WHAT YOU NEED TO DO: Extend the email thread below about generating and validating openEHR XML instances, starting right after its final sentence.

━━━━━ SELECTED EXCERPT

Hi Pablo,
What issues do you have with the XSD? We have been producing valid
instances for years. I have tools that can validate these in seconds. I am
sitting on hundreds of test instances. Problem is I am not sitting around
with nothing to do. If you have a student willing to do some dot NET code
with little support you can go to openehr.codeplex.com to get what you need
to create and validate openehr instances against OPTs and RM.

BTW, I have a local xsd that further constrains the published schema that
picks up several additional RM invariants. Happy to contribute this but
don't want to confuse the status of the official schema. I also have a
demographic schema which I believe is currently not part of the current
openEHR release.
Heath
On 08/05/2012 12:09 AM, "pablo pazos" <pazospablo at hotmail.com> wrote:

>  Hi Seref, I've a tool that generates composition instances from
> archetypes and data, what I don't have is a way to generate a valid XML
> form from those compositions.
>
> In order to do that, we should resolve current reported issues with the
> XSDs (see my first email), and then generate XMLs, at first maybe by hand,
> later integrated into tools.
>
> --
> Kind regards,
> Ing. Pablo Pazos Guti?rrez
> LinkedIn: http://uy.linkedin.com/in/pablopazosgutierrez
> Blog: http://informatica-medica.blogspot.com/
> Twitter: http://twitter.com/ppazos <http://twitter.com/ppazos>
>
> ------------------------------
> Date: Mon, 7 May 2012 15:26:28 +0100
> Subject: Re: How about creating an openEHR test base?
> From: serefarikan at kurumsalteknoloji.com
> To: openehr-technical at lists.openehr.org
>
> I don't have the time to do what I'm going to suggest next, but if someone
> has time in their hands, I'd suggest writing a tool that will automatically
> generate valid XML RM documents, such as compositions etc.
>
> Archetypes and templates define boundaries of all valid instances of
> clinical models, and one can generate random instances that belong to this
> set. Opereffa's current version supports this, but not with XML output. I
> used this approach to test performance of persistence options
>
> If our argument is that all the clinical information can be represented
> via models, why should be create RM instances by hand?

━━━━━━━━━━
━━━━━ DATA PROVIDED

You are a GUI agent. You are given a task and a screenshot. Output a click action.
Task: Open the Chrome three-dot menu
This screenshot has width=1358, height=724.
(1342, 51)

━━━━━━━━━━

RESULT BELOW:
>
> Regards
> Seref
>
>
> On Mon, May 7, 2012 at 3:05 PM, pablo pazos <pazospablo at hotmail.com>wrote:
>
>  Hi Thomas, just to be sure we are on the same page:
>
> From previous emails:
>
> *What we need is to test our implementations (EHRs, services,
> repositories, etc), we don't want to test the tools or the specs (i.e. we
> will not use an archetype for a "guitar" concept).*
> *
> *
> *We want to concentrate on flat archetypes and operative templates,
> things that will be used by systems, not on source ADL archetypes with
> slots, abstract types and other things that makes implementation a pain in
> the 4$$... you know what I mean.*
>
>
> JSON and other serialization formats should be considered only for
> transport purposes, not for modelling, BTW I mentioned only RM instances in
> JSON, not archetype instances (but it's possible to transport archetype and
> templates using JSON).
>
> What I want (and maybe others) is:
>
> 1. to be sure that RM XSDs are correct compared to the specs,
> 2. have some RM XML instances are correct validated against XSDs,
> 3. to have RM XML instances generated for some OTPs, with the referenced
> source archetypes and term sets accessible too,
> 4. create some JSON form of those RM XML instances to play around with
> REST services and web browser/javascript apps,
> 5. create some test cases in our own projects to be sure we are ok, maybe
> share those tests and results,
> 6. maybe do some interoperability tests, e.g. generate some of this
> artifacts in one system, transport them to another and see if test cases
> pass or not.
>
> What do you think guys?
>
> Kind regards,
> Pablo.
>
> ------------------------------
> Date: Mon, 7 May 2012 10:30:34 +0100
> From: thomas.beale at oceaninformatics.com
> To: openehr-technical at lists.openehr.org
>
> Subject: Re: How about creating an openEHR test base?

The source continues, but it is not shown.